Stored records:
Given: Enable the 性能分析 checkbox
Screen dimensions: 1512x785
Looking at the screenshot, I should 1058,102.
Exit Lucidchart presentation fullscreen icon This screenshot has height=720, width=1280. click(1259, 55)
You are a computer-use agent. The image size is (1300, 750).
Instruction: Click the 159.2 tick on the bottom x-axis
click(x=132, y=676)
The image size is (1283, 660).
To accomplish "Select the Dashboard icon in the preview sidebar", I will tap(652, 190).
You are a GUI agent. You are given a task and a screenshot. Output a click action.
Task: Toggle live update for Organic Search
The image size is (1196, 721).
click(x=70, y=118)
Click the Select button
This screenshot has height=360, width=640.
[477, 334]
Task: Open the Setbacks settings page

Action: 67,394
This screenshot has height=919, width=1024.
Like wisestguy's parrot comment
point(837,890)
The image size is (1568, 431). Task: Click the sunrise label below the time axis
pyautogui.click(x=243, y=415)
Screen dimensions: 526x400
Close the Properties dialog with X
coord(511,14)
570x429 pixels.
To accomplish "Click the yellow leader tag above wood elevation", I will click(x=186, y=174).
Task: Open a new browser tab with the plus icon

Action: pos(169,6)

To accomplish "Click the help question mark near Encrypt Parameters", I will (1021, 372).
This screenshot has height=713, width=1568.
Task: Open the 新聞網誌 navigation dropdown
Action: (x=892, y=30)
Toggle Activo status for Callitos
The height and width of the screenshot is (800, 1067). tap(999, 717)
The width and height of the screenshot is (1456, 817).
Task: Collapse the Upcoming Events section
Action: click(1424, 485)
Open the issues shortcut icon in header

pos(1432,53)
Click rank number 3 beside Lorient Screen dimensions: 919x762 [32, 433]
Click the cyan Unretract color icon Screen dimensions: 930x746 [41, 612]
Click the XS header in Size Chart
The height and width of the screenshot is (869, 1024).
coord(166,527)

WORK TASK: Each entry is to be returned in full, character for character.

SOLUTION FOR THIS PROBLEM:
Given: Enable the 性能分析 checkbox
Screen dimensions: 1512x785
Looking at the screenshot, I should 1058,102.
Exit Lucidchart presentation fullscreen icon This screenshot has height=720, width=1280. click(1259, 55)
You are a computer-use agent. The image size is (1300, 750).
Instruction: Click the 159.2 tick on the bottom x-axis
click(x=132, y=676)
The image size is (1283, 660).
To accomplish "Select the Dashboard icon in the preview sidebar", I will tap(652, 190).
You are a GUI agent. You are given a task and a screenshot. Output a click action.
Task: Toggle live update for Organic Search
The image size is (1196, 721).
click(x=70, y=118)
Click the Select button
This screenshot has height=360, width=640.
[477, 334]
Task: Open the Setbacks settings page

Action: 67,394
This screenshot has height=919, width=1024.
Like wisestguy's parrot comment
point(837,890)
The image size is (1568, 431). Task: Click the sunrise label below the time axis
pyautogui.click(x=243, y=415)
Screen dimensions: 526x400
Close the Properties dialog with X
coord(511,14)
570x429 pixels.
To accomplish "Click the yellow leader tag above wood elevation", I will click(x=186, y=174).
Task: Open a new browser tab with the plus icon

Action: pos(169,6)

To accomplish "Click the help question mark near Encrypt Parameters", I will (1021, 372).
This screenshot has height=713, width=1568.
Task: Open the 新聞網誌 navigation dropdown
Action: (x=892, y=30)
Toggle Activo status for Callitos
The height and width of the screenshot is (800, 1067). tap(999, 717)
The width and height of the screenshot is (1456, 817).
Task: Collapse the Upcoming Events section
Action: click(1424, 485)
Open the issues shortcut icon in header

pos(1432,53)
Click rank number 3 beside Lorient Screen dimensions: 919x762 [32, 433]
Click the cyan Unretract color icon Screen dimensions: 930x746 [41, 612]
Click the XS header in Size Chart
The height and width of the screenshot is (869, 1024).
coord(166,527)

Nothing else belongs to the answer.